By Timofey Sovershaev, PhD student at TREC
Thrombotic complications are a serious risk in several disorders, including atrial fibrillation, venous thromboembolism and many others. Traditionally, vitamin K antagonists (warfarin) or low-molecular weight heparins were used to prevent such complications. During the last years, a novel drug class, factor Xa inhibitors, has been incorporated into clinical practice, as these drugs have the potential to be safer and easier to use than the traditional vitamin K inhibitors. However, until recently, there was no agent to reverse their effects.
In a study published in New England Journal of Medicine, a group of researchers from USA present the results of randomized trial of a potential antidote, Andexanet Alfa. This drug is able to rapidly and completely reverse the action of apixaban (Xarelto) and rivaroxaban (Eliquis).
The study was performed on a group of older healthy volunteers, which corresponds to the population where factor Xa inhibitors are most likely to be used. In total, 101 participants were randomized to receive Andexanet Alfa or placebo in order to study the effects of the drug on the coagulation as well as possible side effects.
Andexanet was shown to be effective in rapidly reversing the action of both apixaban and rivaroxaban. The reversal of anticoagulation was rapid and corresponded with the short half-live of the drug (1 hour) with no serious side effects observed both during the infusion or a prolonged follow-up period.

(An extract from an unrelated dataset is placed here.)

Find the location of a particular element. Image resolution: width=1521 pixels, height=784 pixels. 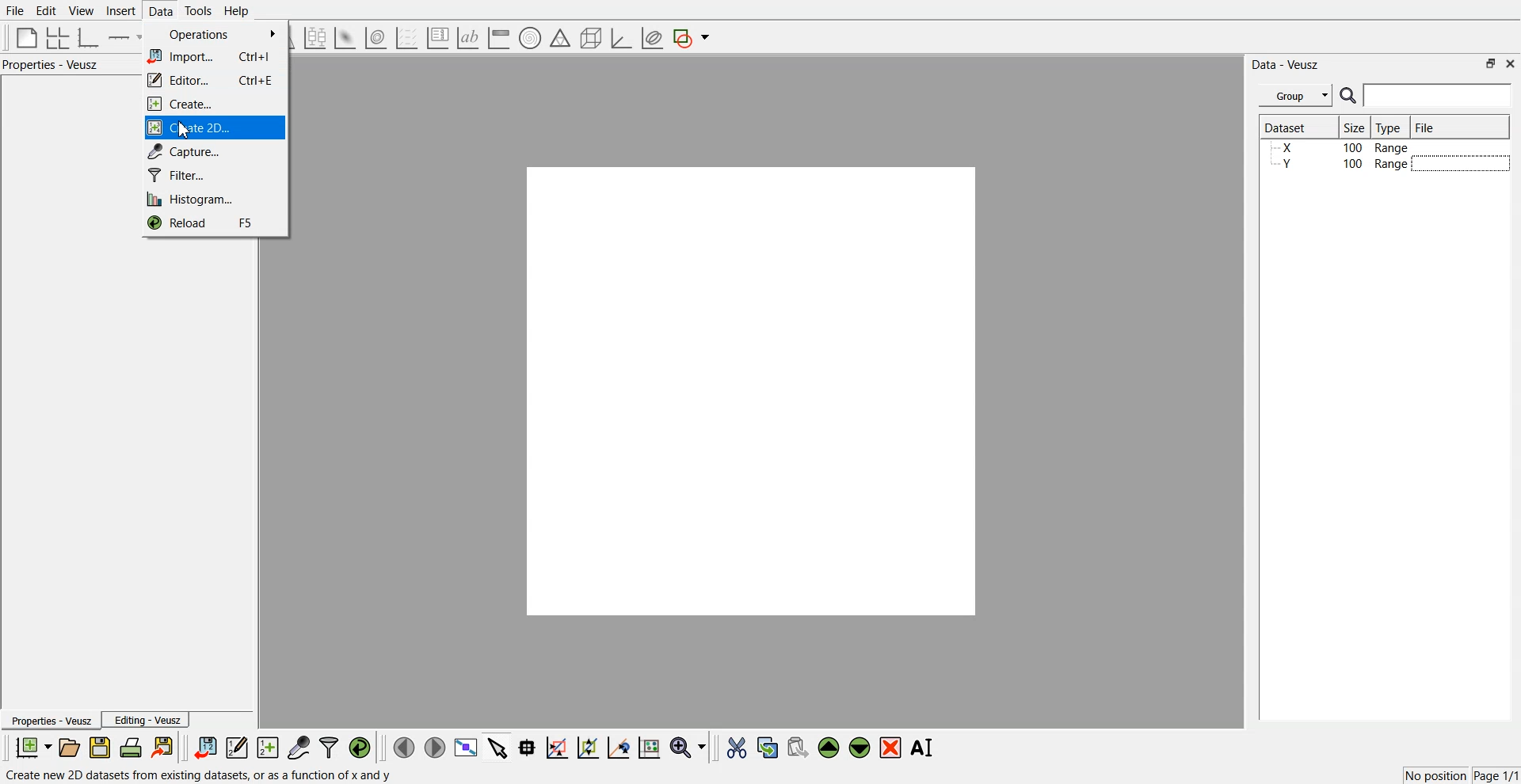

The authors conclude that in the given population Andexanet Alfa is effective in reversing the action of factor Xa inhibitors and safe to use. The strengths of the study is that it was performed in a population more alike the target population than the previous studies. However, the authors also note that the results are obtained in a healthy population, which is different from the actual target group.
Siegal DM, Curnutte JT, Connolly SJ, Lu G, Conley PB, Wiens BL, et al. Andexanet Alfa for the Reversal of Factor Xa Inhibitor Activity. N Engl J Med. 2015;373:2413-24.